Many of us have hard-to-control areas of our spending. Maybe it’s grocery shopping or in-app purchases, or even just regularly stopping at the shoppette for a soda.

One solution is to keep careful track of your spending. It works, but it can be tiring. Another solution is to build financial guardrails to keep the problematic parts of your spending in line.

Guardrails help you stay on the road. Financial guardrails help you stay on your spending plan. They can be tied to time or to a dollar amount.

Timed Financial Guardrails

Time-based financial guardrails dictate how often you’re willing to spend money on a certain item. This works best for purchases that are likely to be in the same price range each time.

When my children were young, I observed that many friends ordered pizza frequently. It’s easy to understand why: Parenting is time-consuming. But I knew my food budget couldn’t support buying pizza several times a week.

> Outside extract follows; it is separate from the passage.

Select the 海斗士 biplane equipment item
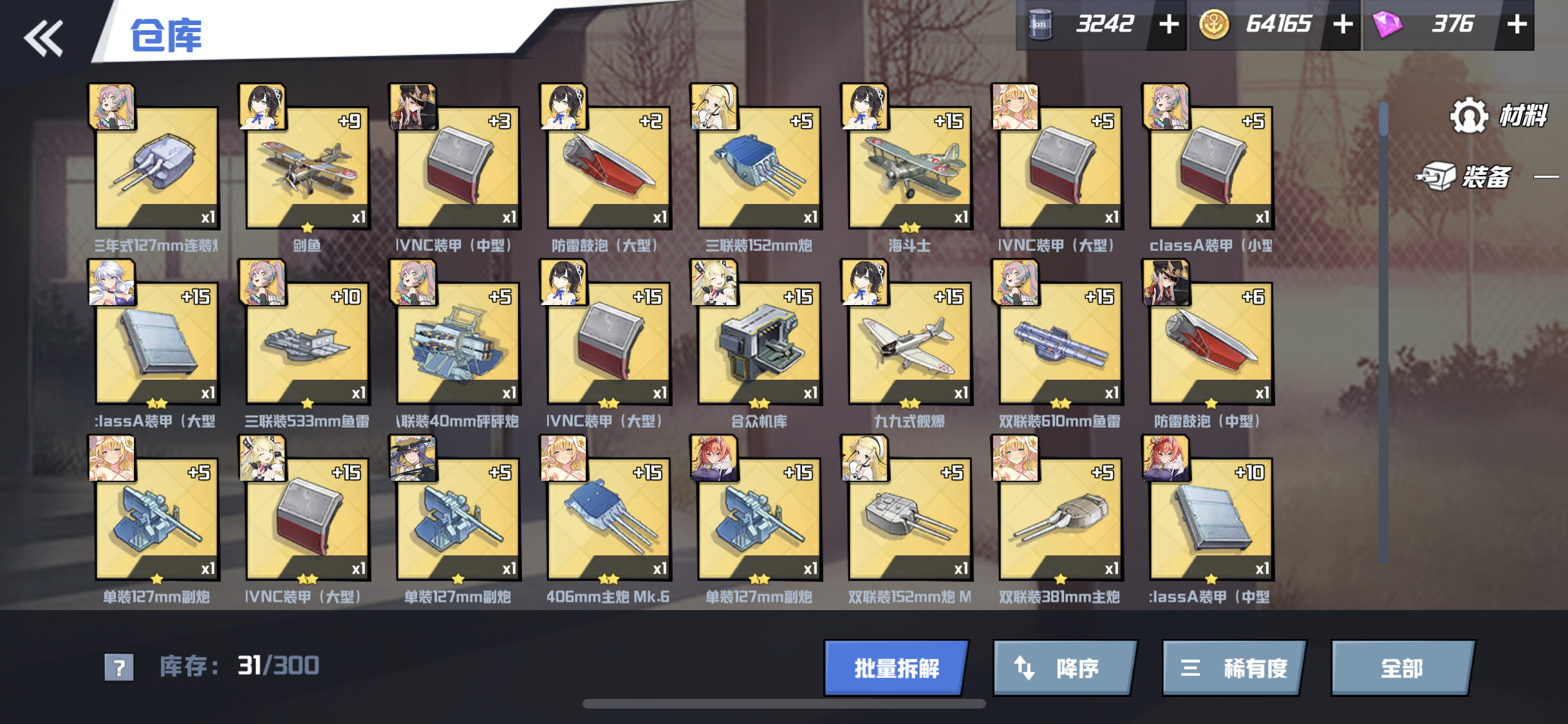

My solution was to create a financial guardrail. We could order pizza only on Fridays except in a very exceptional situation. I still tried to stick to a spending amount and purchased from whichever shop was having the best sale. If possible, we picked up the pizza to avoid delivery fees and tips.

The Horrell family celebrated “Pizza Friday” for years. What started out as a guardrail turned into a family tradition. It’s kind of cool how that happened.

Dollar-Capped Financial Guardrails

Capping the amount you’ll spend on a problematic item is even easier.

Let’s say you budget $50 a month for your favorite coffee shop. Instead of trying to remember how much you’ve spent, be proactive. On the first of each month, move $50 to the spending card in the store’s app. Spend only from the app. When the money's gone, you’re done with that category of spending for the month.

Our family does this on a much larger scale with our grocery budget. With two people buying groceries at various stores over the month, keeping track of grocery spending was getting really hard. So we opened a new checking account specifically for our grocery spending, and we each have a debit card. I set up an automatic transfer to that account on the first of each month.

Now, all grocery spending is counted accurately. I might check mid-month to see how we’re doing. If it seems like we’re overspending, we’ll stick to essential grocery purchases for the rest of the month.

For groceries, I would find more money if we absolutely needed it. But for something like coffee, the budget is the budget. Those are my priorities. You can make different choices.

These financial guidelines are a lot like the envelope method of budgeting -- dividing up literal cash into various envelopes according to spending category -- but instead relying on technology to accomplish your goals.

What financial guardrail could you build today?